• **Aim**: Copy the lines of the listing below word for word, starting at the line that contains "You are a computer-use" and ending after the line that contains "The width and".

--- begin Supplied entries ---

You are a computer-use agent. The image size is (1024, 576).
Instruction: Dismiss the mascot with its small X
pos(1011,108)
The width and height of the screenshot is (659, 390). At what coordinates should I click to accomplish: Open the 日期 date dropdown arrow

--- end Supplied entries ---
--- begin Supplied entries ---

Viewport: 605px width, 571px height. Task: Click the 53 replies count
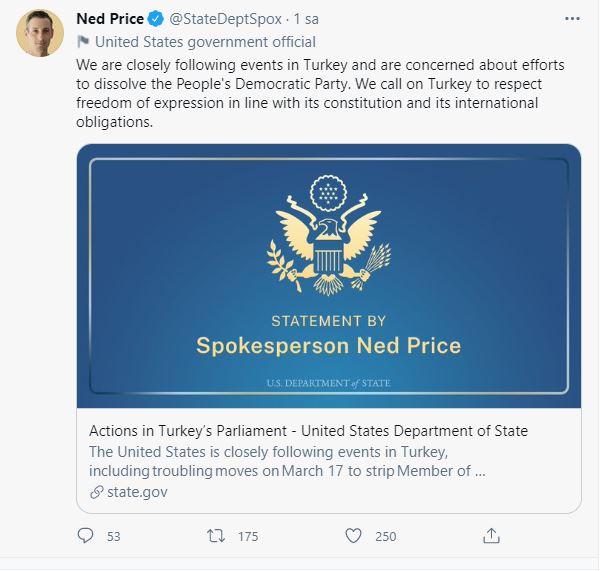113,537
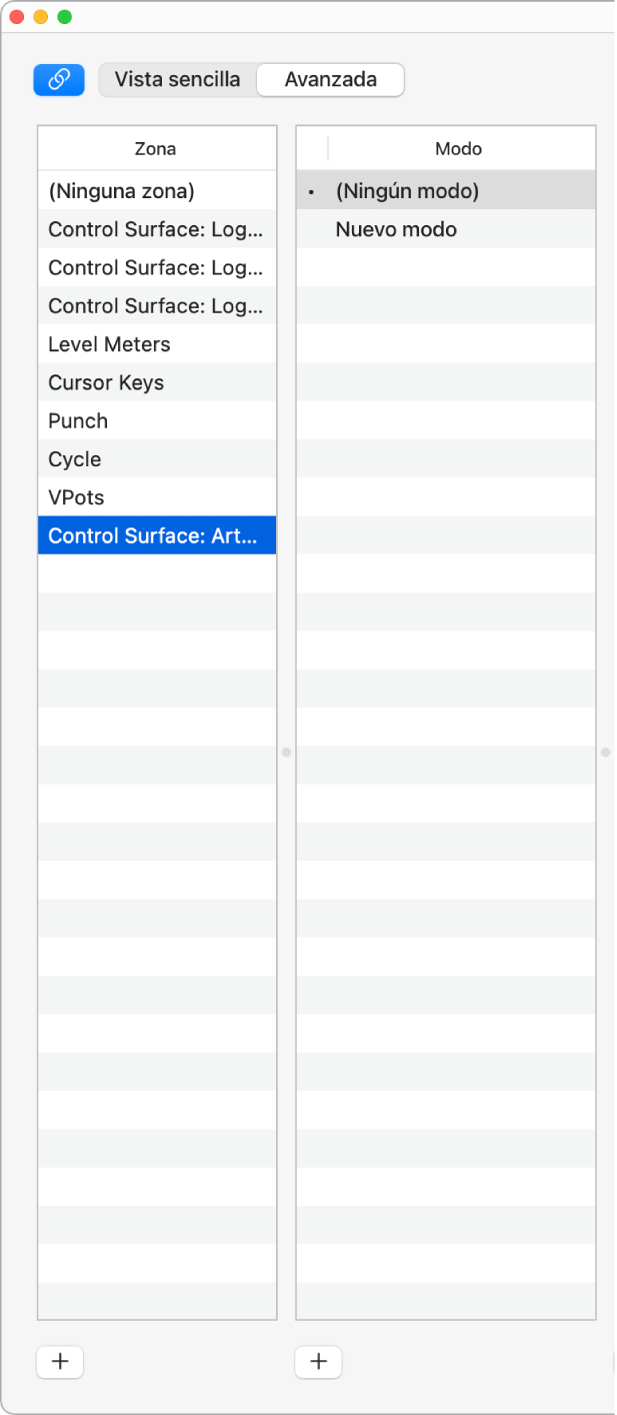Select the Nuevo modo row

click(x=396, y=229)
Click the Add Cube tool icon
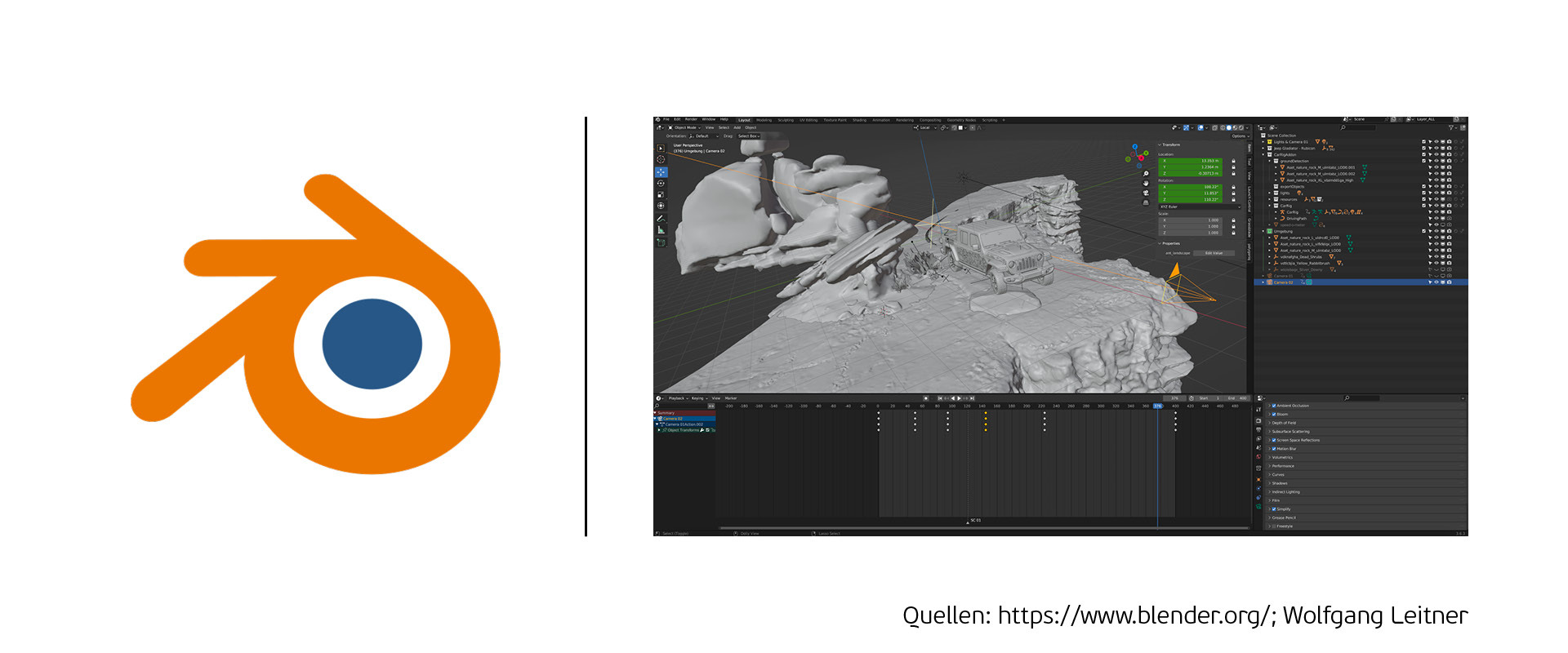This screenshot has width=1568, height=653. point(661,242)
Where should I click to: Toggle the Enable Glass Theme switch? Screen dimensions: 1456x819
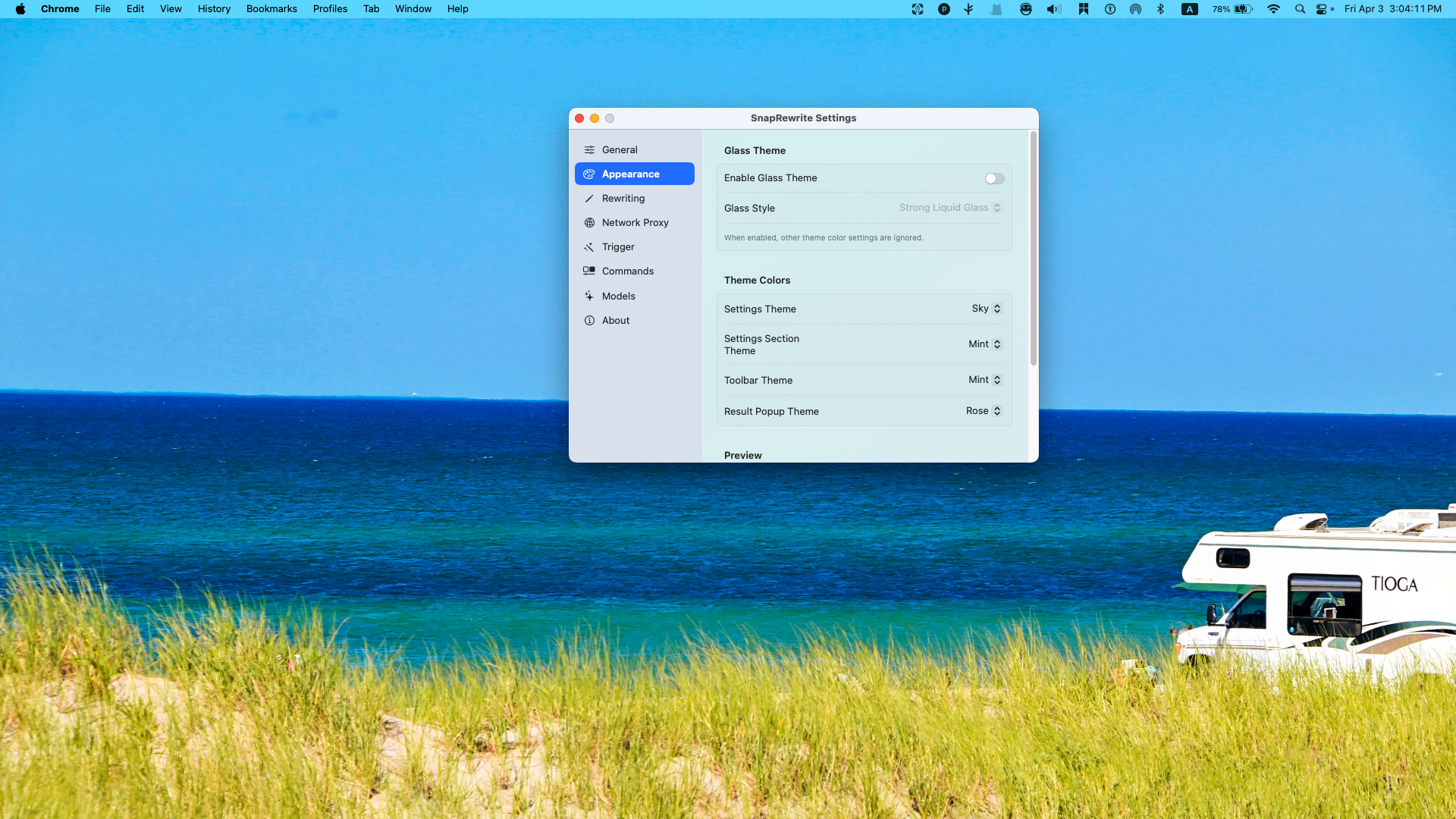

--- end Supplied entries ---
--- begin Supplied entries ---

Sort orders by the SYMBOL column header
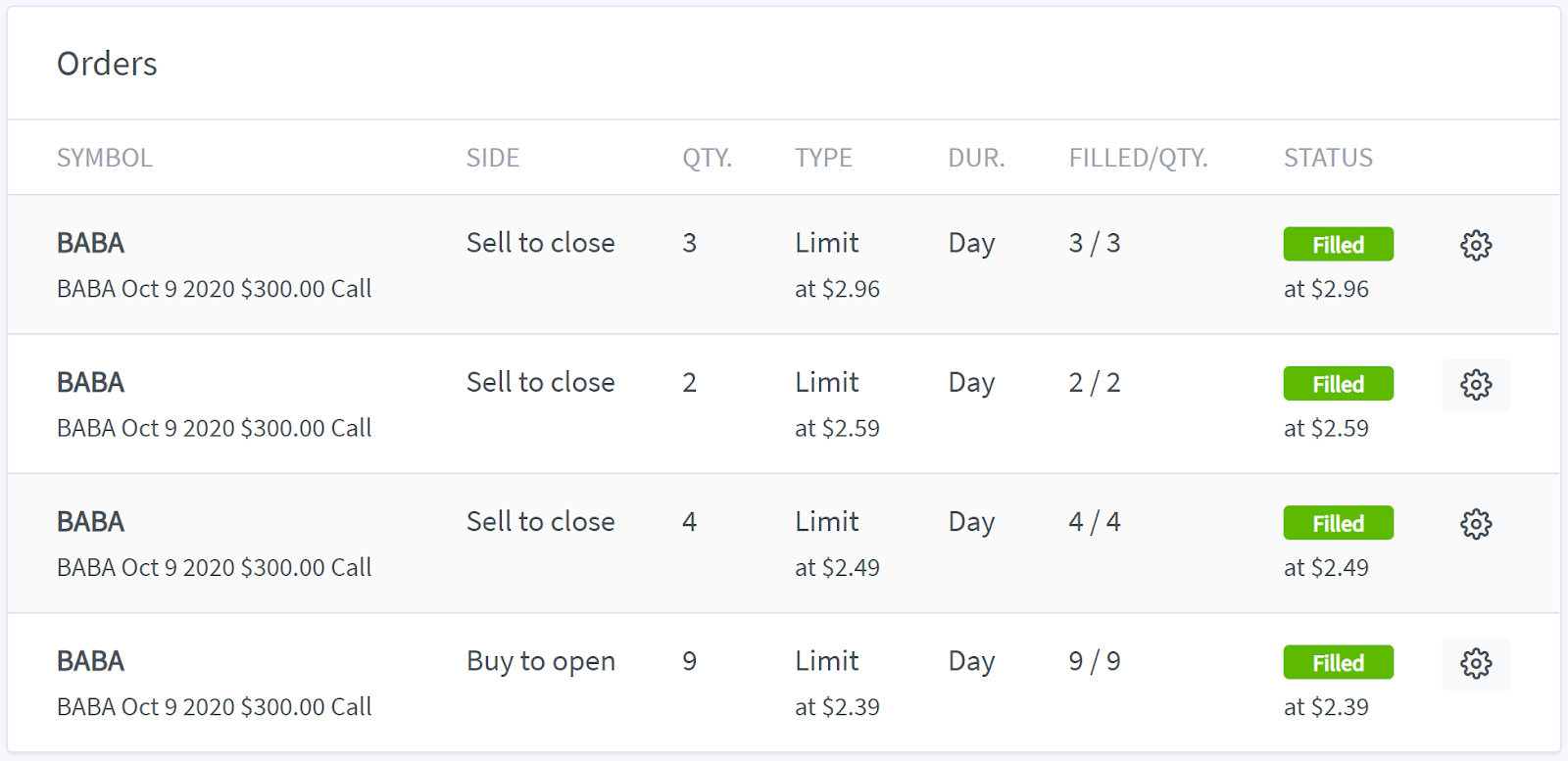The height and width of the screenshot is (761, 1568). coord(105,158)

--- end Supplied entries ---

• **Solved problem**:
You are a computer-use agent. The image size is (1024, 576).
Instruction: Dismiss the mascot with its small X
pos(1011,108)
The width and height of the screenshot is (659, 390). At what coordinates should I click to accomplish: Open the 日期 date dropdown arrow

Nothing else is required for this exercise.